Merging graphsΒΆ

A merge of a set of RDF graphs is defined as follows. If the graphs in the set have no blank nodes in common, then the union of the graphs is a merge; if they do share blank nodes, then it is the union of a set of graphs that is obtained by replacing the graphs in the set by equivalent graphs that share no blank nodes. This is often described by saying that the blank nodes have been ‘standardized apart’. It is easy to see that any two merges are equivalent, so we will refer to the merge, following the convention on equivalent graphs. Using the convention on equivalent graphs and identity, any graph in the original set is considered to be a subgraph of the merge.

One does not, in general, obtain the merge of a set of graphs by concatenating their corresponding N-Triples documents and constructing the graph described by the merged document. If some of the documents use the same node identifiers, the merged document will describe a graph in which some of the blank nodes have been ‘accidentally’ identified. To merge N-Triples documents it is necessary to check if the same nodeID is used in two or more documents, and to replace it with a distinct nodeID in each of them, before merging the documents.
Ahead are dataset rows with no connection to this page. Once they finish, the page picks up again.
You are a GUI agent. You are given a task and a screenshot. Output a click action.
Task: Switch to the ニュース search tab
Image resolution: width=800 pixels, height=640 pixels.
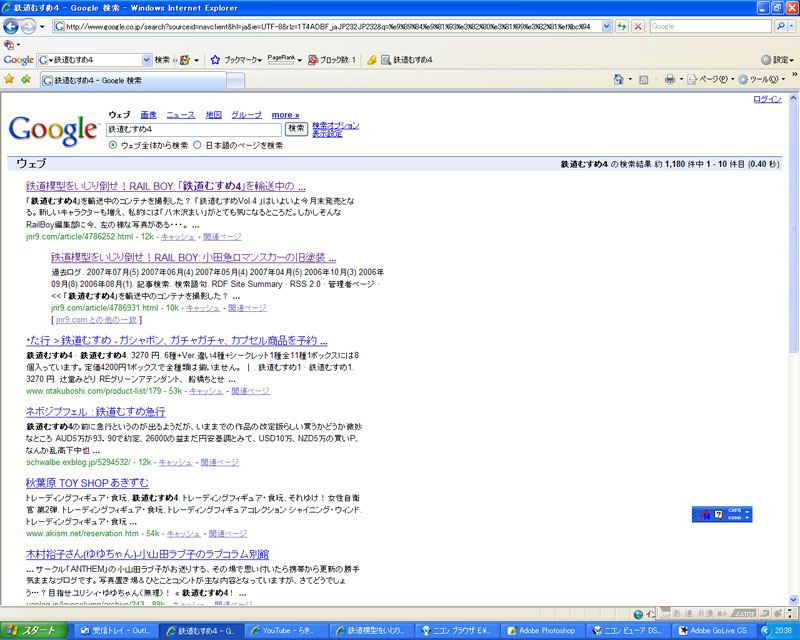coord(180,115)
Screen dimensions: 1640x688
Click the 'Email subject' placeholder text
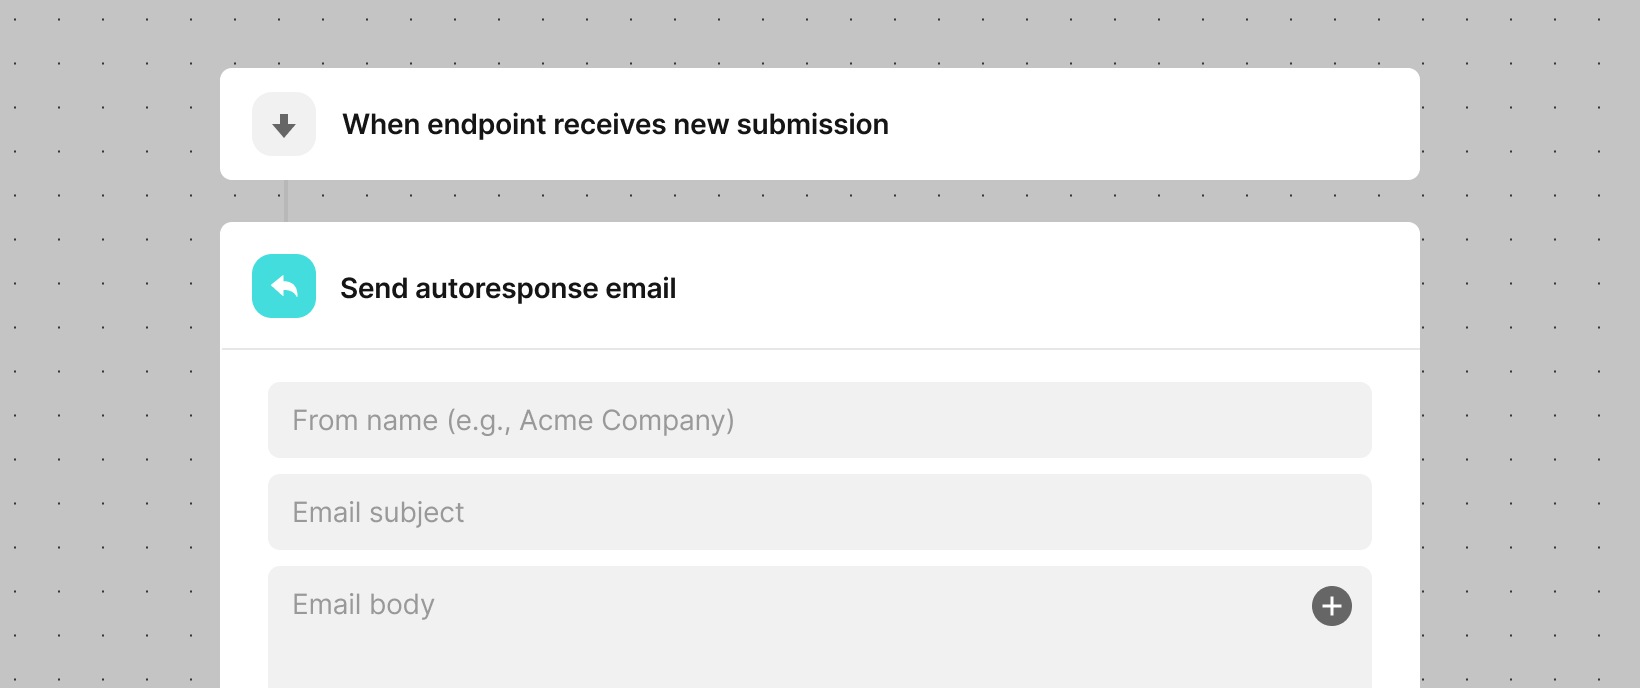[378, 512]
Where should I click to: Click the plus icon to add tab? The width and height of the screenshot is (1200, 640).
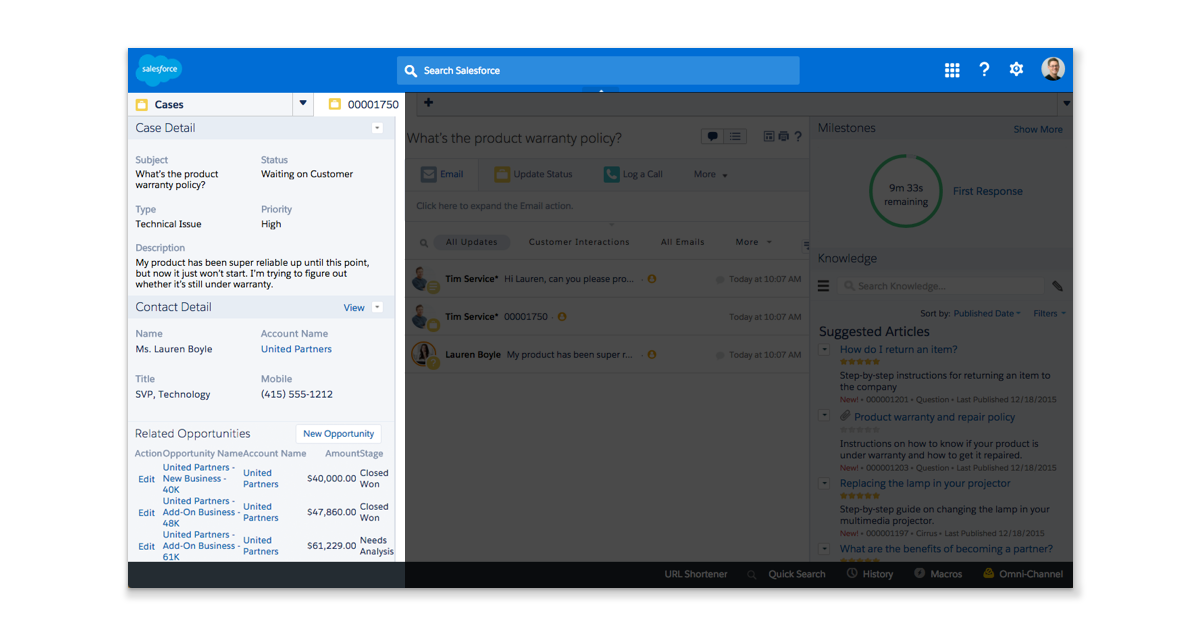click(428, 103)
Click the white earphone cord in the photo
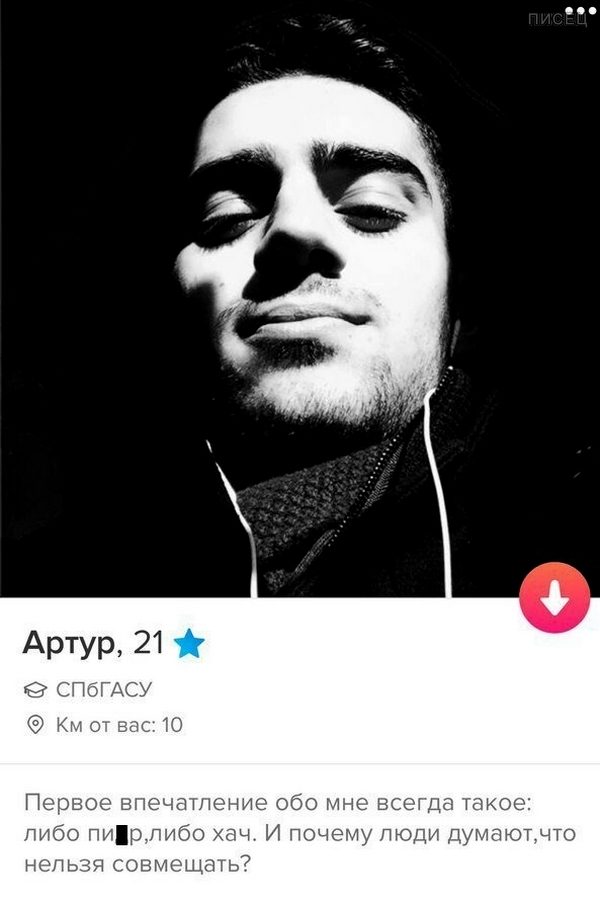Viewport: 600px width, 905px height. [x=437, y=491]
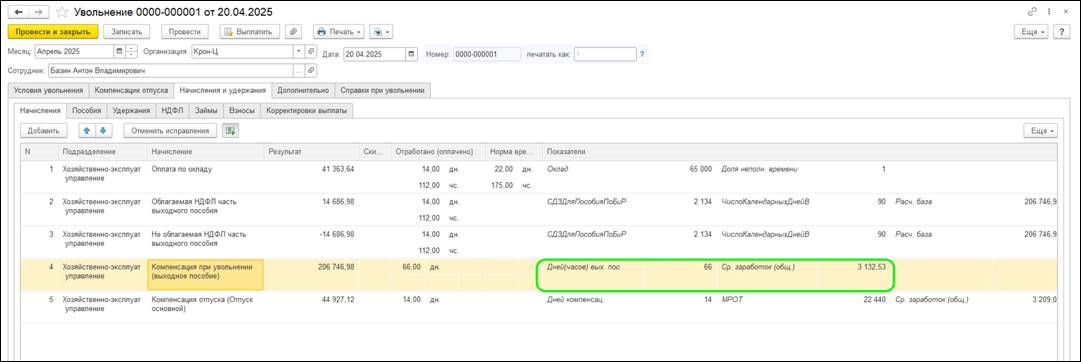The height and width of the screenshot is (362, 1081).
Task: Open the create-based-on dropdown next to Печать
Action: 381,32
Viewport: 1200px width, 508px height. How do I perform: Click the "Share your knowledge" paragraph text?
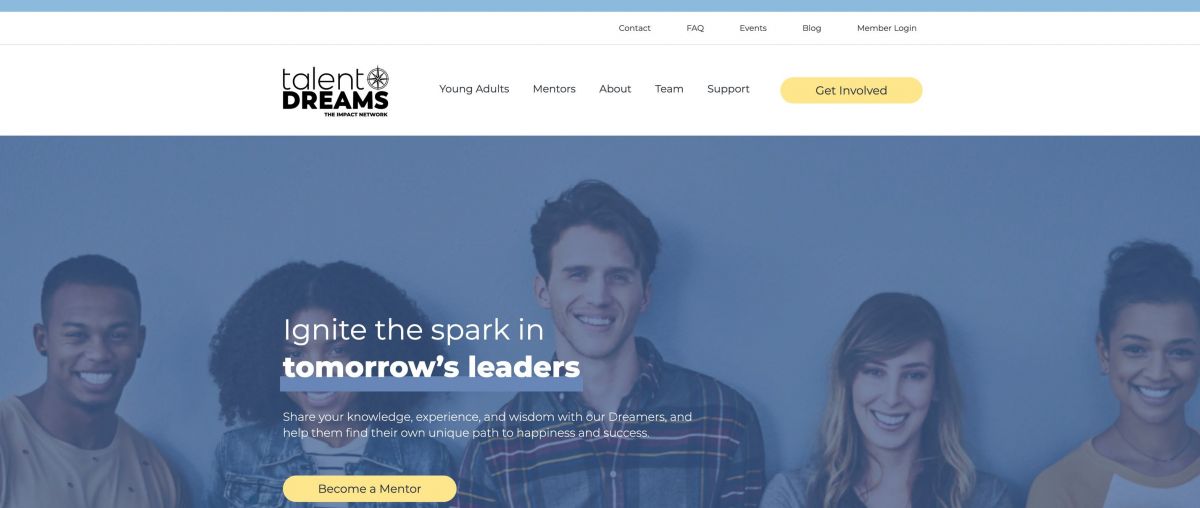(x=487, y=425)
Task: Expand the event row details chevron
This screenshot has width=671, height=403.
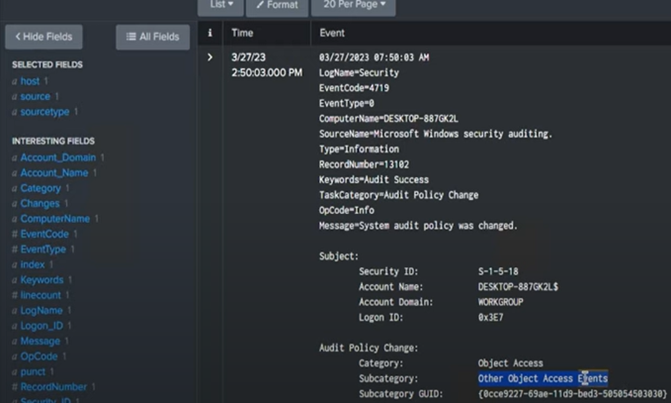Action: coord(210,58)
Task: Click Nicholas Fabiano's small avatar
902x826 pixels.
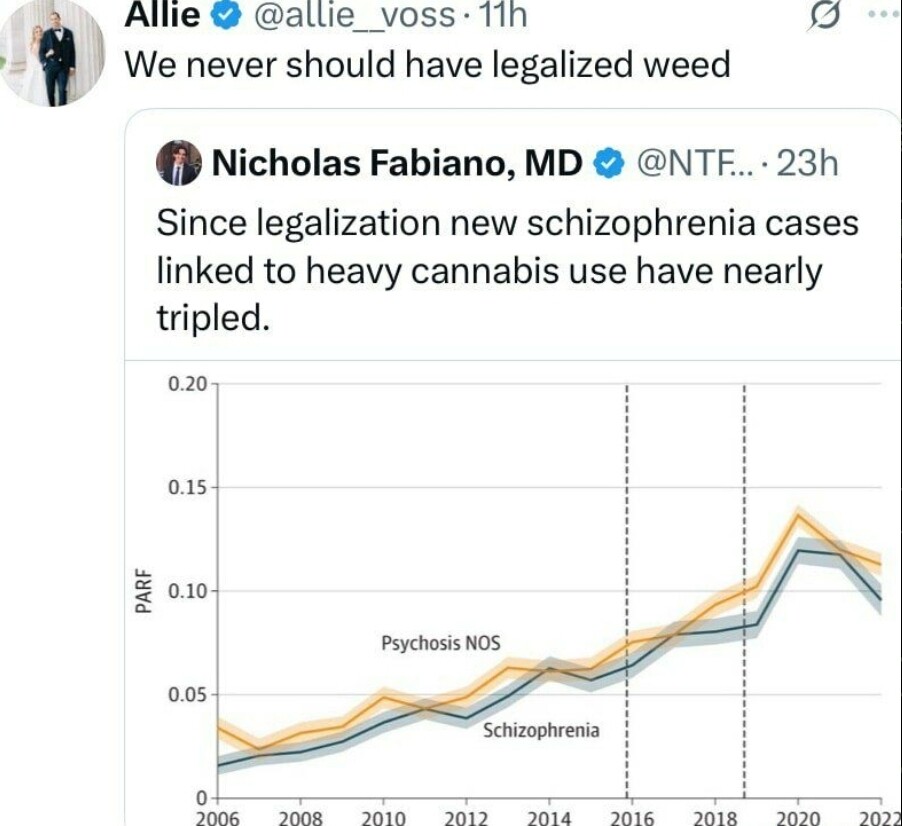Action: tap(179, 162)
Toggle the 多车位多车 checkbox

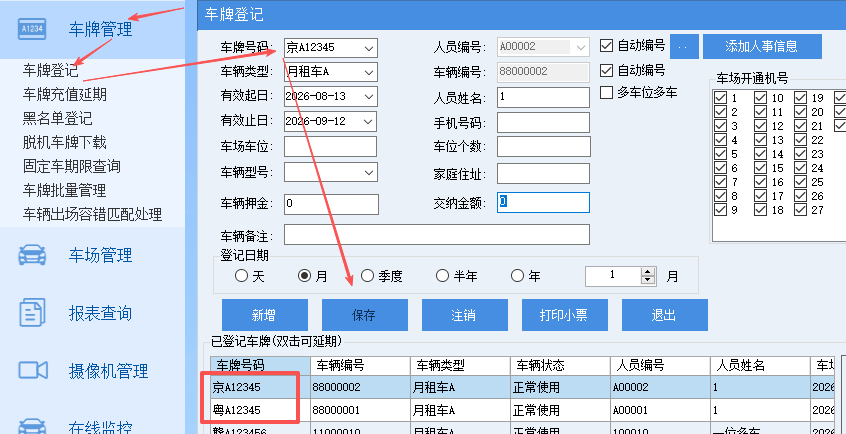pyautogui.click(x=606, y=92)
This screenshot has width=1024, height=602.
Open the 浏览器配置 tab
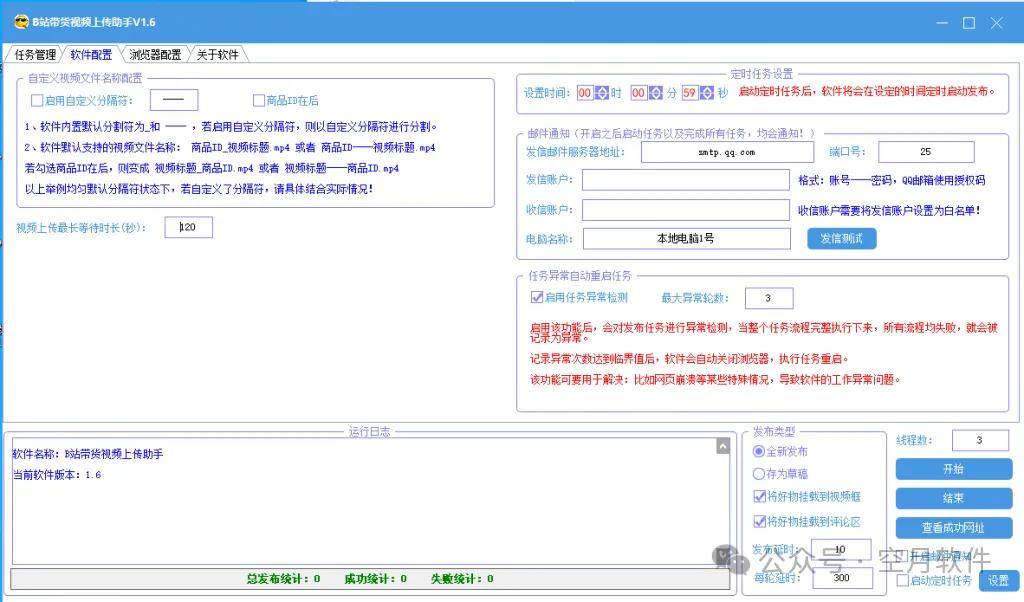[155, 55]
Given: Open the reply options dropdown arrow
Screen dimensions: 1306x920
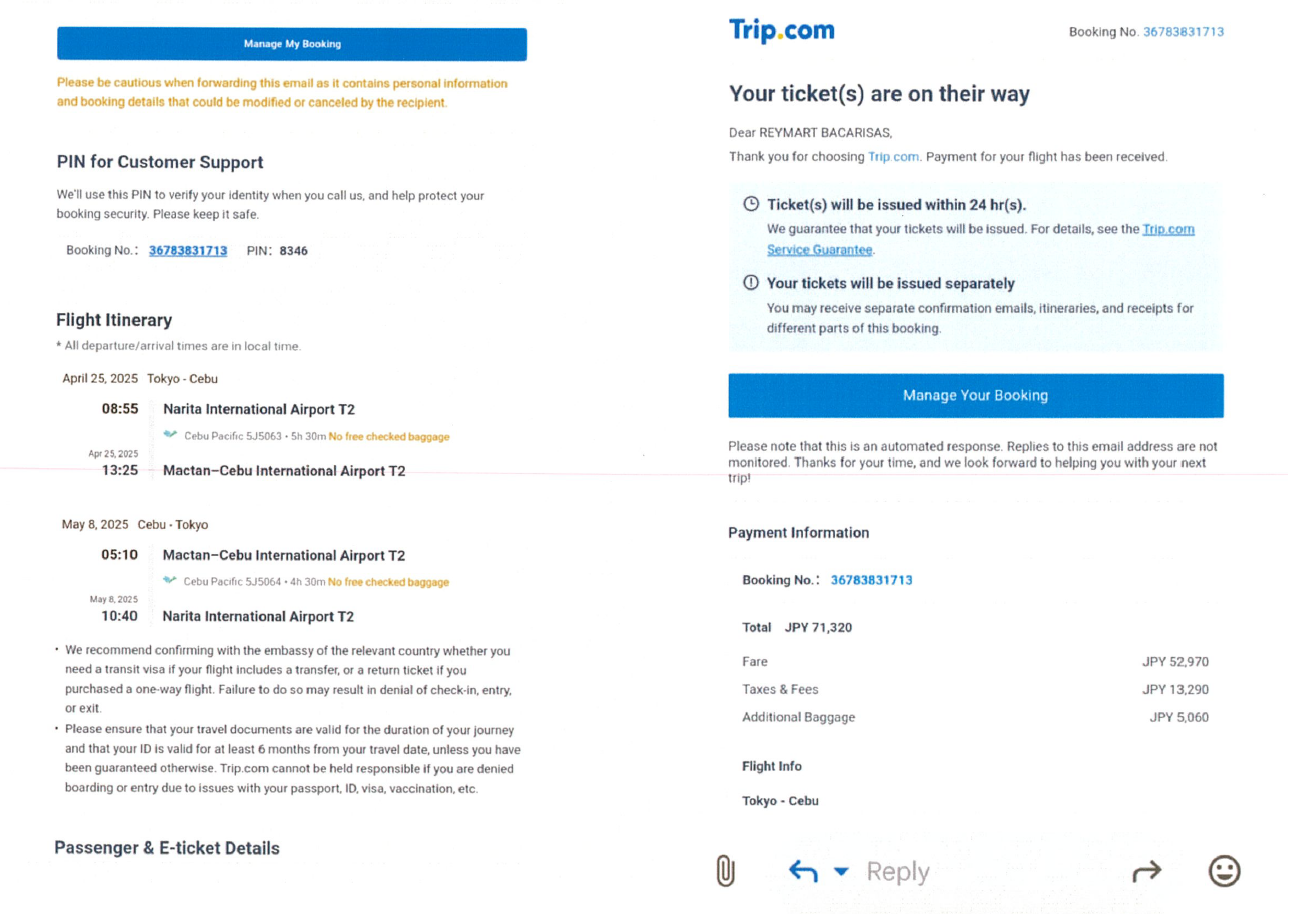Looking at the screenshot, I should point(841,872).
Similar cautions apply to merging graphs described by RDF/XML documents which contain nodeIDs

(copied directly from http://www.w3.org/TR/rdf-mt/#graphdefs)

In RDFLib, blank nodes are given unique IDs when parsing, so graph merging can be done by simply reading several files into the same graph:

from rdflib import Graph

graph = Graph()

graph.parse(input1)
graph.parse(input2)

graph now contains the merged graph of input1 and input2.

Note

However, the set-theoretic graph operations in RDFLib are assumed to be performed in sub-graphs of some larger data-base (for instance, in the context of a ConjunctiveGraph) and assume shared blank node IDs, and therefore do NOT do correct merging, i.e.:

from rdflib import Graph

g1 = Graph()
g1.parse(input1)

g2 = Graph()
g2.parse(input2)

graph = g1 + g2

May cause unwanted collisions of blank-nodes in graph.